## Quick ALMA-centric Arxiv filter

The goal is to find any paper on the astro-ph arxiv that uses ALMA data.

For now, we search for keywords:
* ALMA
* mm
* millimeter
* millimetre

Results are returned in a table format for a quick look, and also exported to an excel spreadsheet.

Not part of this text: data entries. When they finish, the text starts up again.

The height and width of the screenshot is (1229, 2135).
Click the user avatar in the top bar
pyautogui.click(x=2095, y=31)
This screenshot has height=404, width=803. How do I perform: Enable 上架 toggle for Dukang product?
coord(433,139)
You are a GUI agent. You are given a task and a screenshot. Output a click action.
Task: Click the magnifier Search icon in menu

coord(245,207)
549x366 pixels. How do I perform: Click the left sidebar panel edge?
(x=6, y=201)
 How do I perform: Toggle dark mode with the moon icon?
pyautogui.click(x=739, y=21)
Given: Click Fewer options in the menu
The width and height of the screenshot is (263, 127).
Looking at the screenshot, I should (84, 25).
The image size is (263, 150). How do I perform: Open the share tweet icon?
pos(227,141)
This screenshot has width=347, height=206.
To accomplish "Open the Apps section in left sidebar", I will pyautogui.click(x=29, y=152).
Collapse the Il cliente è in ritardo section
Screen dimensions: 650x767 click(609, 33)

### Suggestions always welcome! 

In [1]:
%matplotlib inline

In [2]:
import urllib
try:
    # Python 2
    from urllib import quote_plus
    from urllib import urlencode
    from urllib import urlretrieve
except ImportError:
    # Python 3
    from urllib.parse import quote_plus
    from urllib.parse import urlencode
    from urllib.request import urlretrieve


In [4]:
import feedparser # (you may need to install this: conda install feedparser)
import pandas as pd
import numpy as np
import datetime
import time

In [None]:
#OLDER VERSION:
#url = 'http://export.arxiv.org/api/query?search_query=cat:%s+AND+%%28+all:%s+OR+all:%s+OR+all:%s+OR+all:%s+%%29&start=0&sortBy=submittedDate&sortOrder=descending'%(cat,keywords[0],keywords[1],keywords[2],keywords[3])
#data = urllib.urlopen(url).read()

In [21]:
## Choose the date range to search
enddate = '201901061159' #enter as yyyymmddhhmm, 
startdate = '201812011159' #if nothing, print since one month before enddate 
## should implement an option for "today", but later have problems with single digit dates
if enddate == 'today':
    now = datetime.datetime.now()
    enddate = str(now.year)+str(now.month)+str(now.day)+str(now.hour)+str(now.minute)
enddate_as_date = datetime.datetime(int(enddate[0:4]),int(enddate[4:6]),int(enddate[6:8]))
if startdate == '':
    startdate_as_date=enddate_as_date.replace(day=1)
    startdate = str(startdate_as_date.year)+str(startdate_as_date.month)+str(startdate_as_date.day)+str(startdate_as_date.hour)+str(startdate_as_date.minute)
#print('Search dates: %s:%s')%(startdate,enddate) #python2
print('Search dates: {}:{}'.format(startdate,enddate)) #python3


Search dates: 201812011159:201901061159


In [14]:
## based on code from https://github.com/lukasschwab/arxiv.py/blob/master/arxiv/arxiv.py
root_url = 'http://export.arxiv.org/api/'

def query(search_query="",
         date_from=None, 
         date_until=None,
         id_list=[], 
         prune=True, 
         start=0, 
         max_results=10, 
         sort_by="relevance", 
         sort_order="descending"):
    url_args = urlencode({"id_list": ','.join(id_list),
                          "start": start,
                          "max_results": max_results,
                          "sortBy": sort_by,
                          "sortOrder": sort_order},)
    results = feedparser.parse(root_url + 'query?search_query='+search_query + url_args)
    if results.get('status') != 200:
        # TODO: better error reporting
        raise Exception("HTTP Error " + str(results.get('status', 'no status')) + " in query")
    else:
        results = results['entries']

    return results

In [15]:
## Make a query
cat = 'astro-ph*'
## Here are keywords from title/abstract (full text?)
keywords = ['ALMA','millimeter','millimetre','mm']
## You could also query authors using au:authorname
sq = 'cat:%s+AND+%%28+all:%s+OR+all:%s+OR+all:%s+OR+all:%s+%%29+AND+submittedDate:[%s+TO+%s]&'\
    %(cat,keywords[0],keywords[1],keywords[2],keywords[3],startdate,enddate)
num_results = 200
results=query(search_query=sq,sort_by='submittedDate',sort_order='descending',max_results=num_results)

**IMPORTANT NOTE**

These are not curated.  They may have *nothing* to do with ALMA, but simply have a keyword 'mm'.  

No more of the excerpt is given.